Cette réaction lui avait été néfaste et il se demandait s'il n'avait pas rouvert une plaie quelconque tant la douleur lui martelait le corps. Il attrapa son verre de Martini et le bu d'une traite.
— Cela ne te réussis pas de draguer les hommes, Ryô, murmura un vieillard en l'aidant à se relever.
— Et moi qui croyais avoir trouvé la perle rare, pleurnicha-t-il tandis que le vieillard l'entraîna à sa suite, prenant place à la première table libre qui s'avéra être à trois tables des belles demoiselles.
— Soit un peu plus sérieux, Ryô, le réprimanda le vieillard comme on gronde un enfant pris en faute.
— Alors quoi de neuf ?
— Tu as certainement entendu parler de l'explosion d'une chambre d'hôtel.
— Brièvement. D'après les journalistes elle aurait fait 6 victimes dont 5 morts et personne pour le moment n'en connait l'origine.
— 4 de ces morts travaillaient pour Jun Misushi, lui-même a été victime de l'explosion, mais en moindre mesure. Il aurait été intoxiqué par les fumées de l'incendie.
— Qui est la dernière victime ?
— Le corps était tant carbonisé qu'une identification est impossible. En attente de résultats la police présume qu'il s'agissait de l'occupant de la chambre d'hôtel.
— À savoir ?
— J'y viens…
— Comme d'habitudes ? Demanda le serveur en arrivant à leurs côtés.
— Comme d'habitude, confirma Ryô si sévèrement que le serveur repartit à vive allure.
— Qui était-ce ? Interrogea Ryô après s'être assuré qu'il n'y avait pas d'oreilles indiscrètes.
— Heiji Seguchi… Kaori n'a plus à s'en faire.
— Je ne parlerai pas trop vite à ta place. Il m'est avis qu'il n'a pas du tout souffert des flammes, appuya Ryô en lui indiquant les deux jeunes femmes qu'il avait tenté de draguer.
— Tu veux dire que l'une d'elles… S'étonna le vieillard.
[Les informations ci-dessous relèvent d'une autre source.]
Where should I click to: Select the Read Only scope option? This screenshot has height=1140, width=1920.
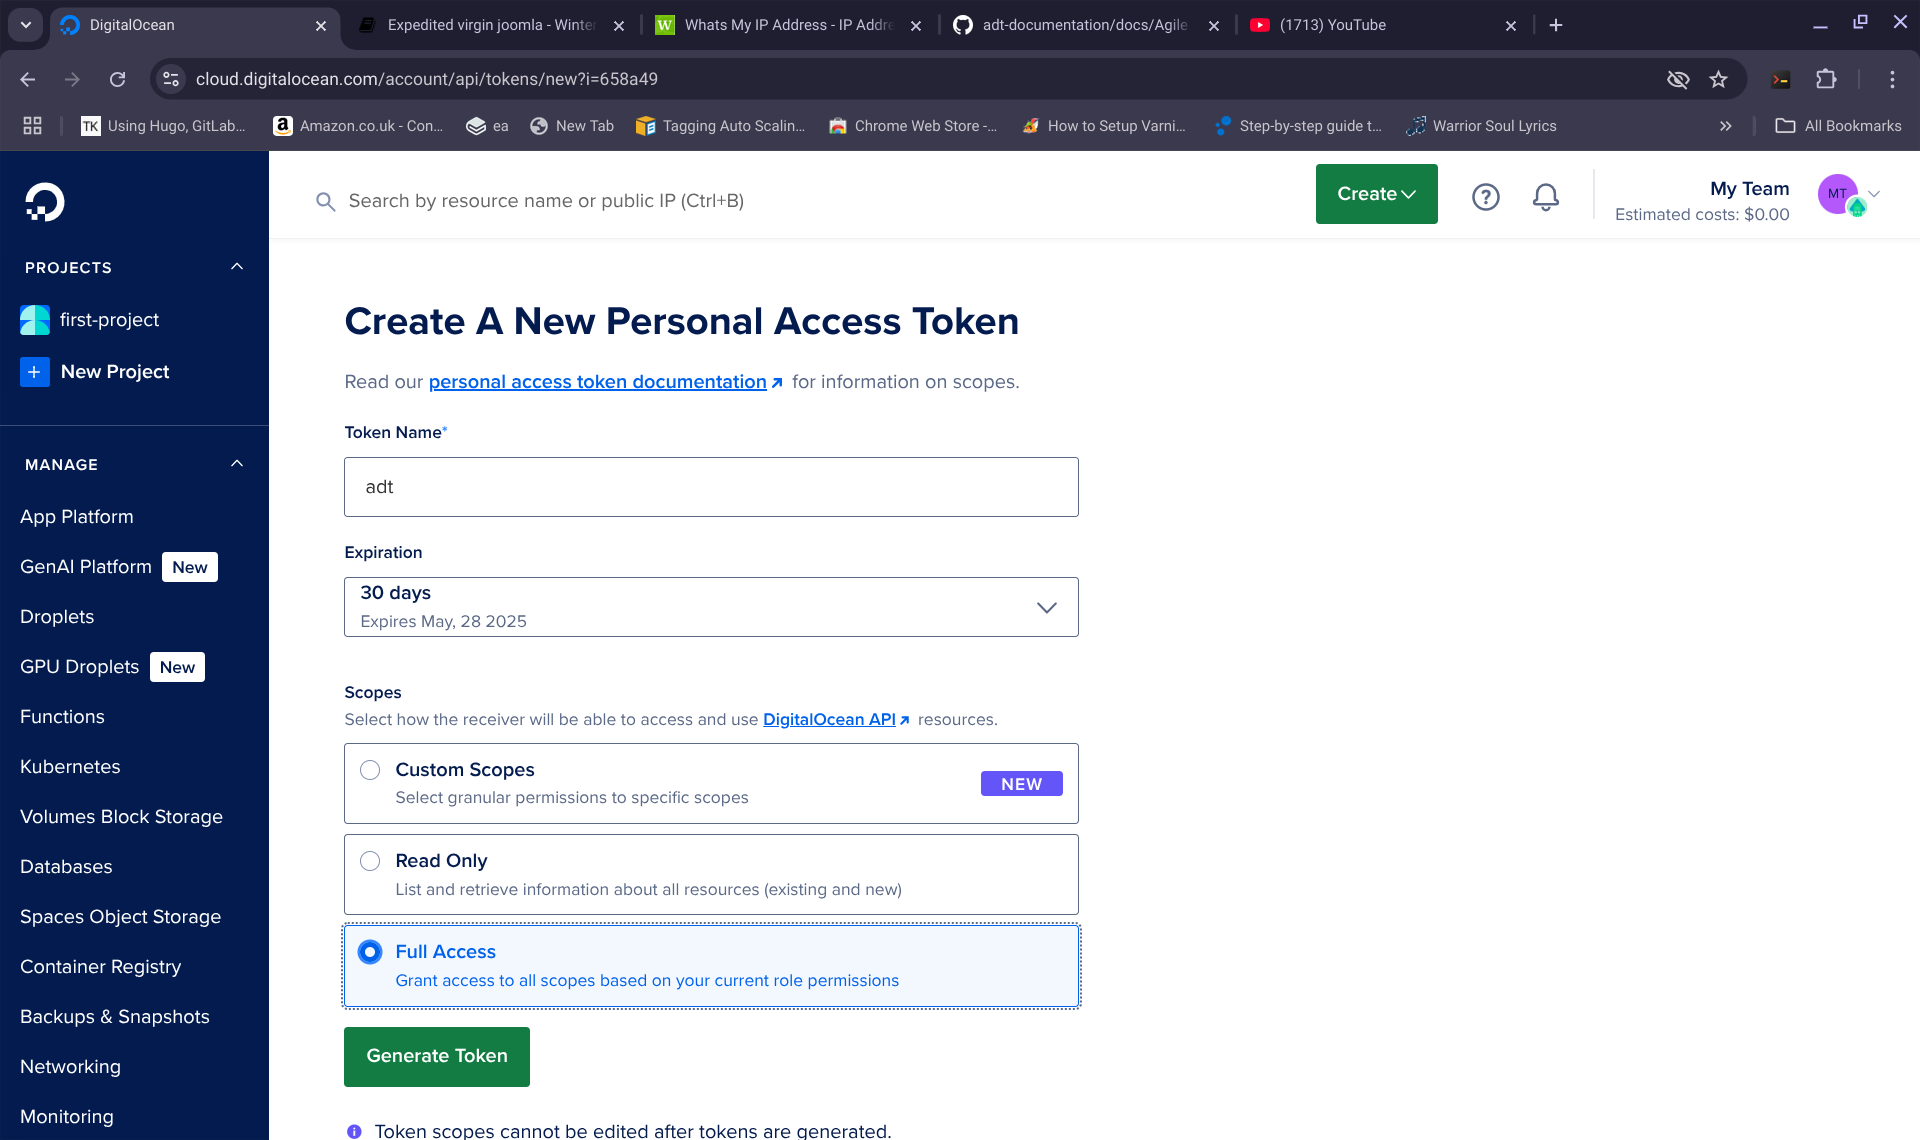[x=370, y=861]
— Pour changer de sujet, voici le lieu où « Les Lucioles » ouvriront leurs portes ce soir, dit Ryô d'une voix plus claire qui contrastée avec ses chuchotements. J'ai croisé le gérant qui m'a demandé de faire ma distribution de cartes aux habitués. Assures-toi que l'une d'entre elles parvienne à qui de droit.
— Pas de souci, Ryô, souligna le vieillard tandis que le serveur posa les 2 verres à tables.
— Attendez, l'arrêta Ryô avant de lui passer de quoi régler la note rapidement.
— Merci, s'inclina le serveur avant de partir.
— Bon je te laisse Tommy, fit Ryô avant de boire son verre d'une traite. Je suis attendu, affirma-t-il gravement.
Puis il fit mine de partir mais s'arrêta brusquement et un sourire béat fit son apparition.
— Mais avant ça, un dernier gros câlin ! S'écria-t-il en se jetant vers les deux femmes de tout à l'heure.